The HPV E7 oncoprotein promotes LIM and SH3 Domain Protein 1 (LASP1) transcription via the Rb/E2F1 signalling pathway in HPV-positive cervical cancer cells

Since its discovery in a metastatic lymph node in breast cancer patients, LIM and SH3 Domain Protein (LASP1) has been shown to be over-expressed in and promote the progression of various cancers. We recently demonstrated that LASP1 is highly expressed in human Papillomavirus positive (HPV+) cervical cancers where it promotes cell proliferation and invasion. Importantly, we showed that the HPV E7 oncoprotein increased LASP1 expression by downregulating the microRNA miR-203, which directly targets the LASP1 mRNA 3UTR. However, whether LASP1 is regulated by other mechanisms in HPV+ cervical cancers is unclear. Here, we demonstrate an additional mechanism by which HPV E7 regulates LASP1 transcription. Our data demonstrates an important the role for Rb/E2F1 signalling in promoting LASP1 expression in HPV+ cervical cancer cells. Mechanistically, E7-mediated Rb binding and degradation is required for E7-driven LASP1 promoter activity.
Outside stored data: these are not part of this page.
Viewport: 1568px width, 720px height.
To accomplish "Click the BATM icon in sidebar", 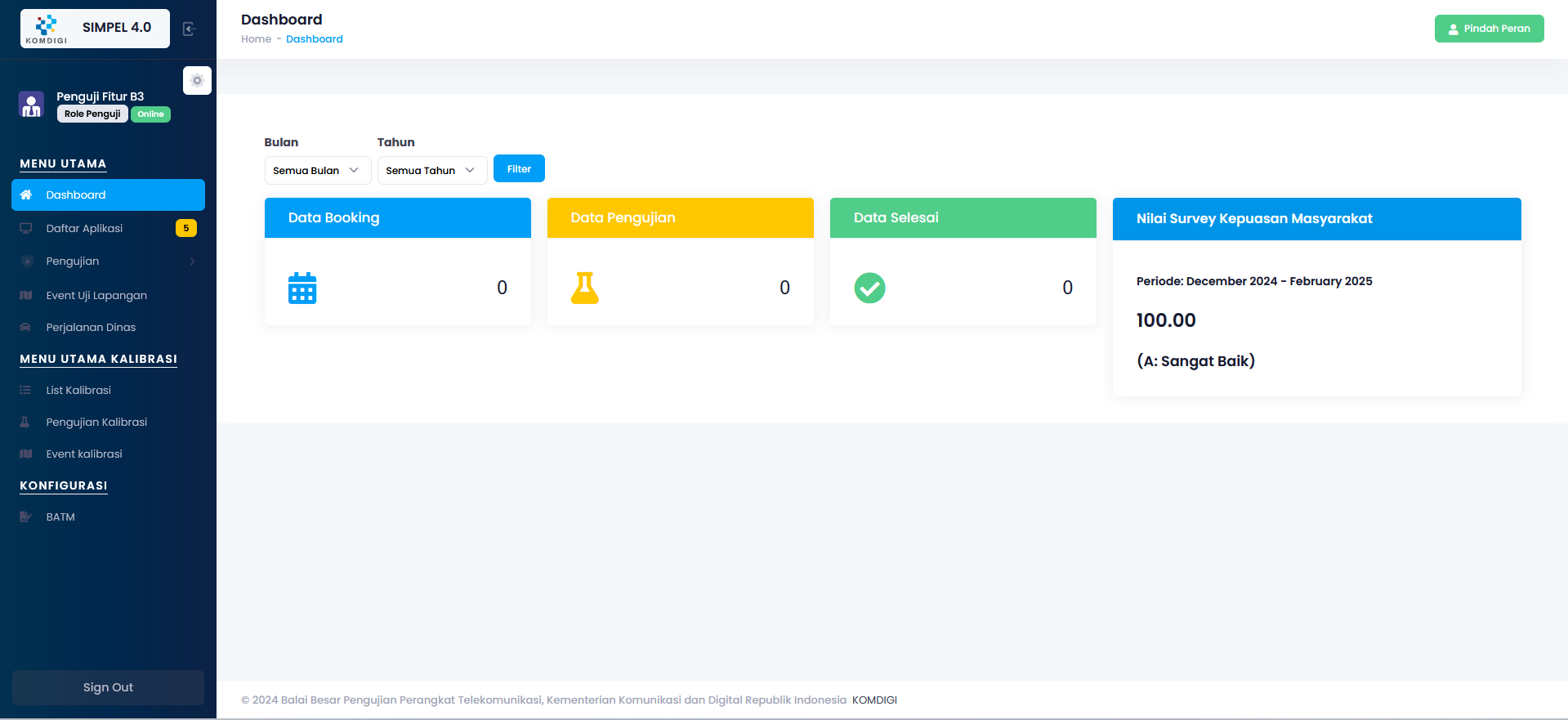I will pyautogui.click(x=26, y=517).
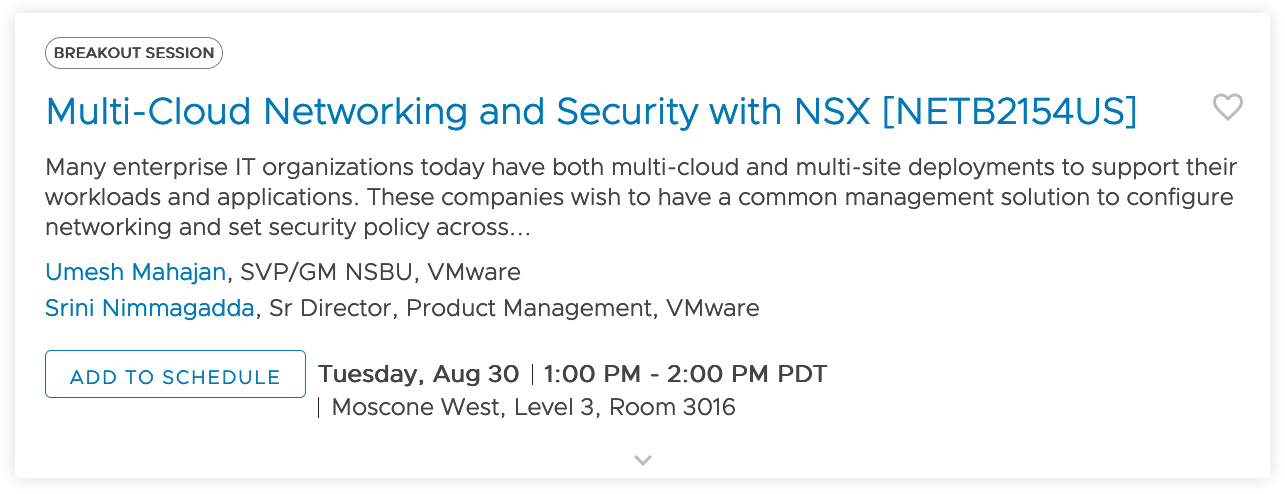The width and height of the screenshot is (1285, 494).
Task: Click the "PDT" timezone label
Action: click(802, 375)
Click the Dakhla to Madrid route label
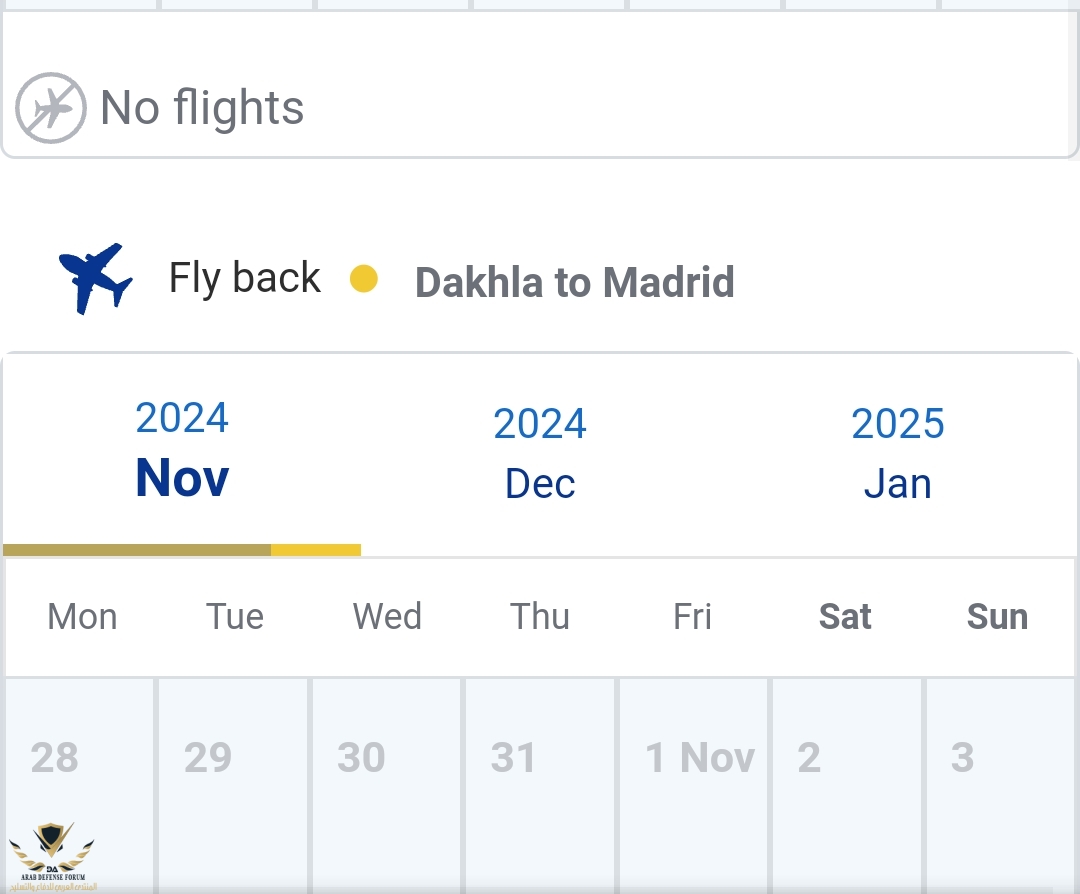Viewport: 1080px width, 894px height. (x=574, y=282)
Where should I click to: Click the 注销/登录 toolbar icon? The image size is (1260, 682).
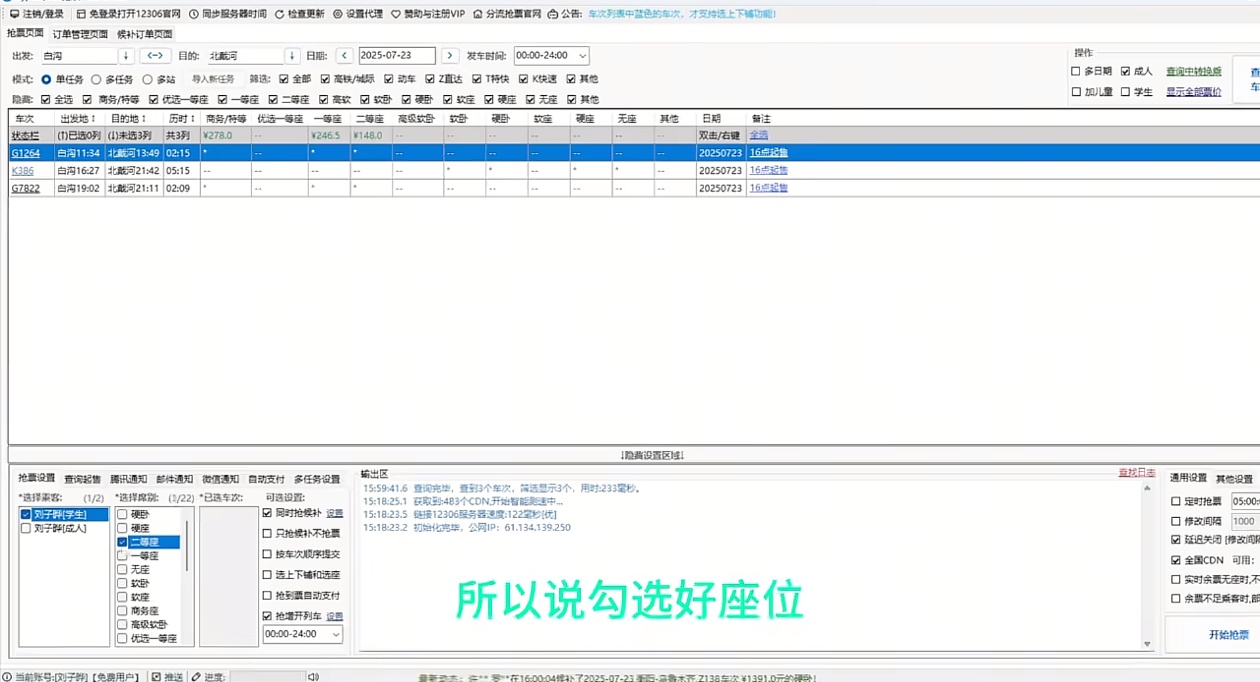[14, 14]
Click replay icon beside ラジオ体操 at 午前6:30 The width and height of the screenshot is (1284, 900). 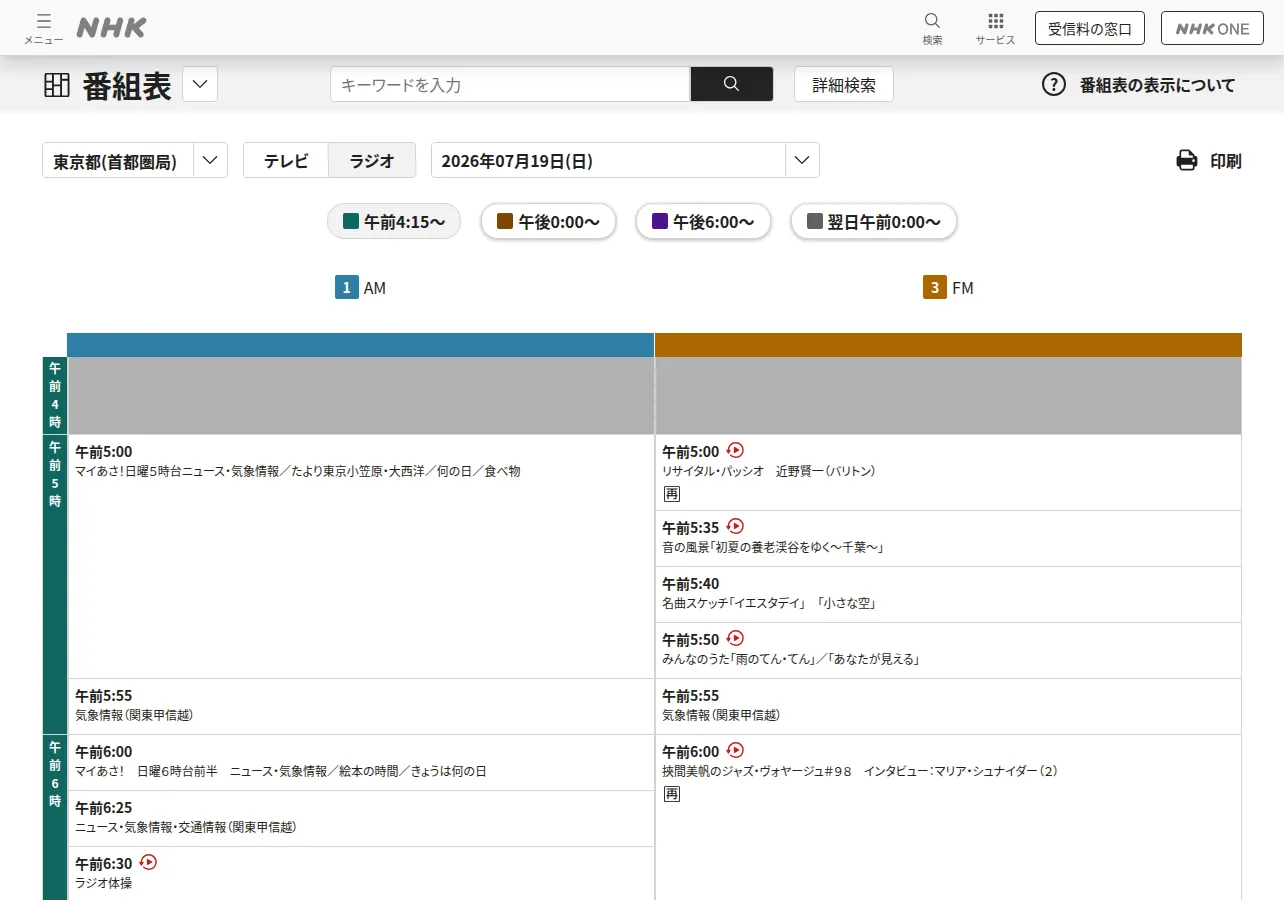149,862
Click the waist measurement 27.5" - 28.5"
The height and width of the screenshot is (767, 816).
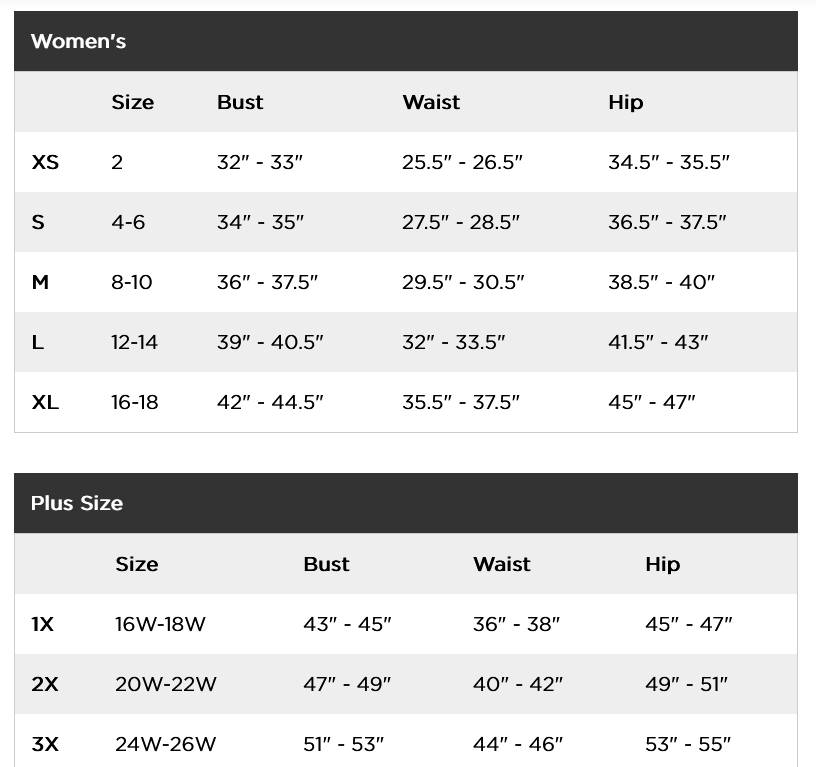[x=461, y=222]
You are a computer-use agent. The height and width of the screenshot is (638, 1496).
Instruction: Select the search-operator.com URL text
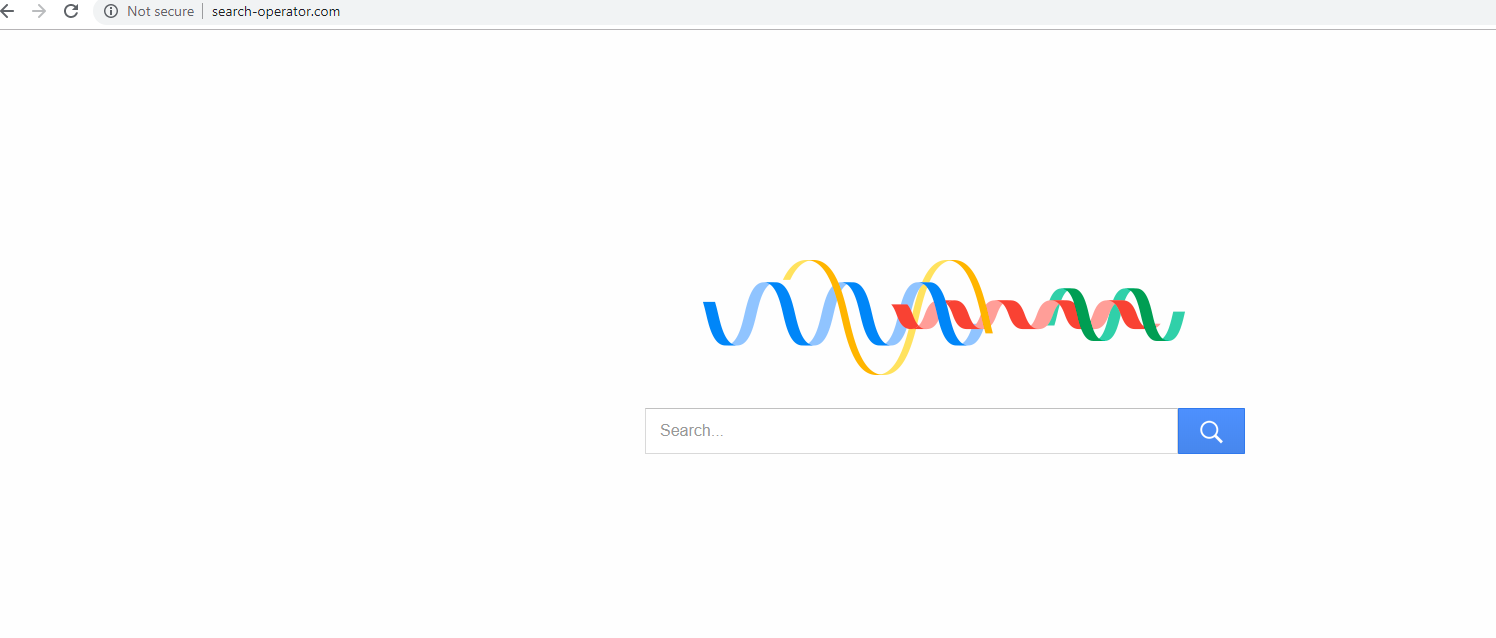click(276, 11)
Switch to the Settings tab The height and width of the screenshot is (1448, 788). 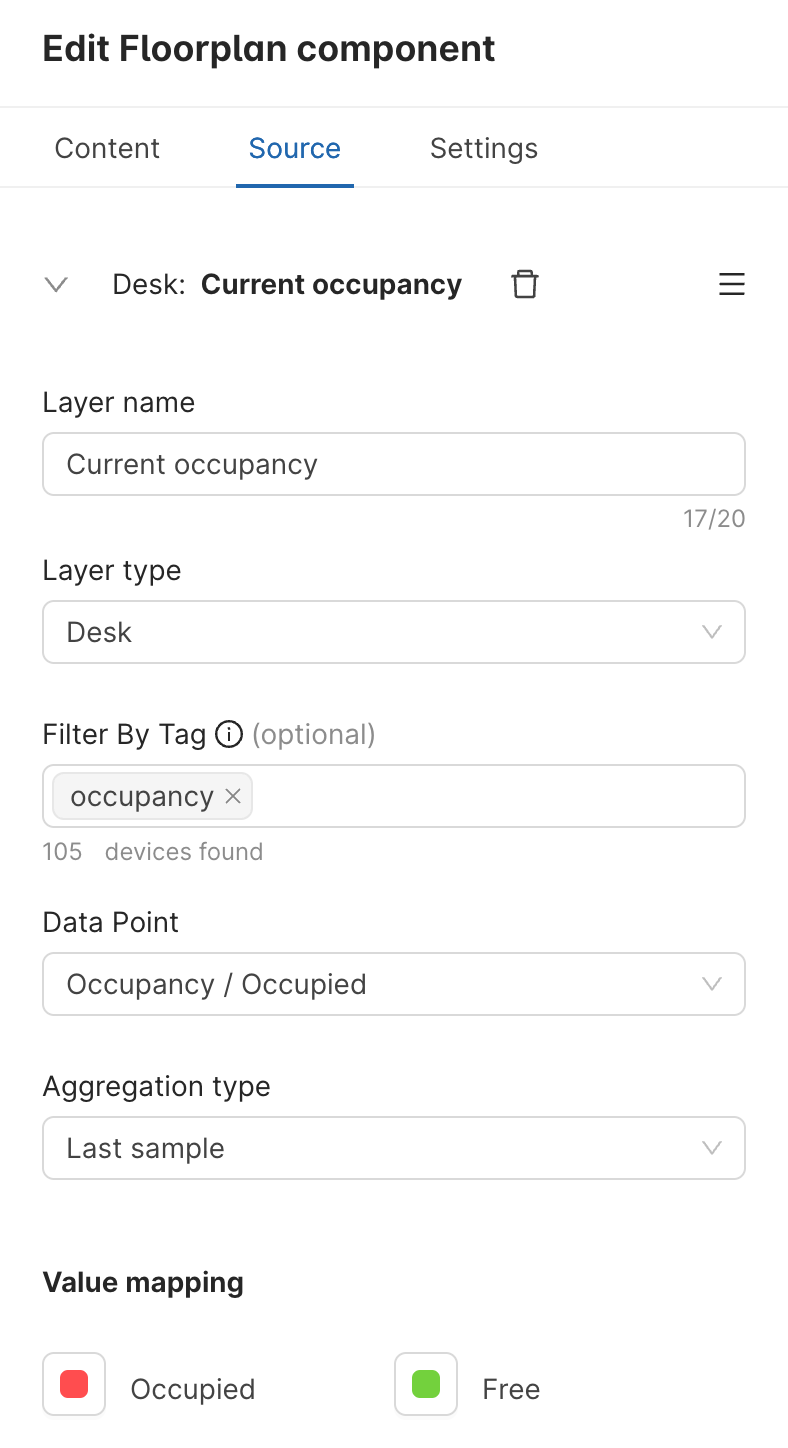(x=484, y=148)
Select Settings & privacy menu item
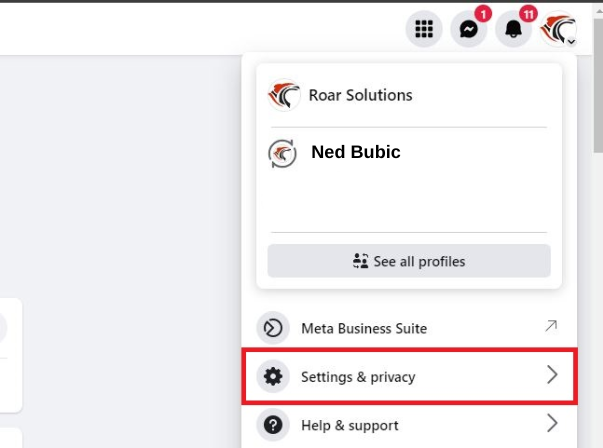 point(410,376)
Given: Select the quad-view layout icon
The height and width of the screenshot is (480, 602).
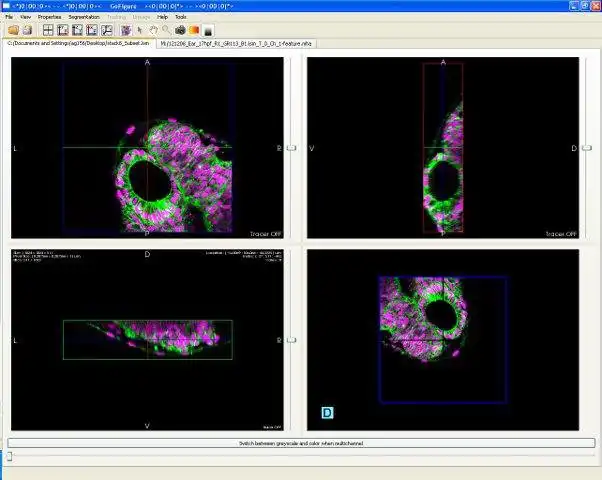Looking at the screenshot, I should 48,30.

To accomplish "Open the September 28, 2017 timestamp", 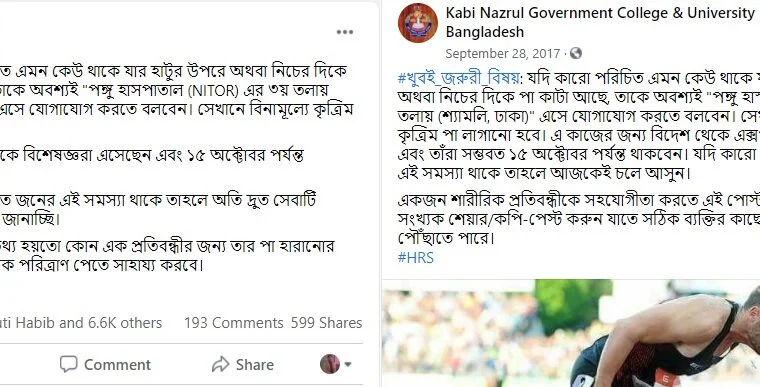I will (x=503, y=53).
Overexpression of Rb decreased LASP1 promoter activity, LASP1 mRNA expression and LASP1 protein levels, whereas E2F1 expression promoted LASP1 expression. Importantly, E2F1 directly bound to the LASP1 promoter region and the E2F1 binding sites are essential for LASP1 expression in HPV+ cervical cancer cells. Finally, we demonstrate that LASP1 can partially rescue the growth defects observed in E2F1 knockdown cervical cancer cells. Taken together, our data show that HPV E7 regulates LASP1 expression via the Rb/E2F1 signalling pathway. In combination with our previous work, our studies demonstrate that HPV E7 employs multiple mechanisms to drive LASP1 expression, reinforcing the importance of LASP1 in HPV+ cervical cancer.